Thursday, June 29, 2006

a funny thing happened on the way to PT

So I ride my motorcycle to physical therapy. Physical therapy is located in the Wilce Student Health center. Think of it as a clinic serving the medical needs of OSU students. It's tucked away in an alley, so I figure I can park my bike wherever. I pull into the alley, and then begin to turn around. What I didn't notice, however, is that part of the street nearest an opposing building had an incredibly warped section.So I turned hard, bounced on the brick, hit the brake (to keep from smashing into the building) and promptly fell over (to my left). No big deal, as I was going roughly 5 mph. I fell over with the bike, cut up my leg a little, and scratched up the underside of my right leg...or so I thought.
I pulled the bike up, parked it, and walked into the health center. I looked at the back of my leg and thought "that looks pretty scratched up, but no big deal." Then I thought, "hmmmm...that actually burns a little bit." the adrenaline begins to leave my bloodstream and I realize that I didn't scratch my leg, I burned the ever living crap out of it. My leg must have fallen against the engine.
So the check in lady sees me looking at my leg and says "are you o.k.?" I say "Um...I think I need a little help." So she points me into the appointment nurse office wherein I say "Wassup. (or something to that effect) I need some first aid. Do you guys have a kit around here?"
The lady looks at me and says "You need to see a doctor before I can give you first aid. Let me see if there's an appointment."
At this point my leg is starting to heat up. Stay cool, I think.
Luckily my usual doctor, Doctor Colgate (who kicks major ass) was avaiable.
"have a seat in the waiting room" says she.
"my leg hurts" says I.
"he'll be with you shortly."

So I sit...and wait...and now my leg feels like someone is rubbing out cigarettes on it. My hands start to shake and I start to sweat. A nurse calls my name. salvation. she brings me in back.
"step on the scale" says she.
"my leg really hurts" says I.
"185 pounds" says she.
She brings me to her desk, sits me down and asks "What seems to be the problem?"
I look at her. I look at the blistering flesh on the back of my leg. I look at her.
"Um...the second degree burns on the back of my leg?"
"O.k. what would you rank your pain on a scale of 1 to 10"
"Um...it's hard to say. Let me show you. Do you have a cigarette?"
Takes my temperature.
"96.5..."
"Yeah, that could be because I'm going into shock because of the second degree-"
"Please have a seat in the waiting room and the doctor will see you shortly."


so I wait.
pain. much pain.


Dr. Colgate (who is my hero) brings me into his office.
"Hey, Peter."
"Hi, Dr. Colgate."
"What's the problem?"
I show him the back of my leg.
"Oh, goodness, hop up on the table." He calls in a nurse.
me: "My leg hurts."
Dr. C:"it looks like you have first and second degree burns here."
me: "yeah, and I weigh 185 pounds. I should really stop eating at McDonalds."

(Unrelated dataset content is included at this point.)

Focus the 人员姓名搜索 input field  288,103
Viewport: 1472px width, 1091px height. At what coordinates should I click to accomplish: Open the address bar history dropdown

long story short, they clean me up, bandage my leg and send me off.
it feels better with the bandage, but it still hurts. the bike is fine, though the sideview is now loose. ah well.

6 comments:

Anonymous said...

great narration. hey, does your leg hurt?

Natalie said...

Does that come in fuschia?

Anonymous said...

Dude! Thats terrible! Sorry to hear about it, but it was funny as all get out to read! And now you and your Alice have a story to tell- a *kapOW!* story.

btw- thanks for the talks, duder.

ciao bello!

-poc

Anonymous said...

a couple days ago i skinned my shin on the car. it hurt a little bit but i forgot about maybe 10 minutes later, but i feel i can empathize. i also had a sliver in my finger when we were planting some shrubs. slivers can really smart.

Jessica said...

Andy got to your blog before me and insisted on reading this one out loud to me...you know how he loves to tell/read a story :). Of course, as I was wincing in sympathetic pain, he was cracking up...hope it heals soon!

Anonymous said...

I feel like I have been wrongfully portrayed by my lovely wife.

I wasn't "cracking up"...mostly. I was trying to capture the wry wit with which the narrative had been constructed--and if the well-crafted tale elicited a smile, then so be it.

Besides, if I did happen to chuckle, my laughter was at least as sympathetic as her wincing!

(On a less egocentric note, I hope you're feeling better--or well soon!)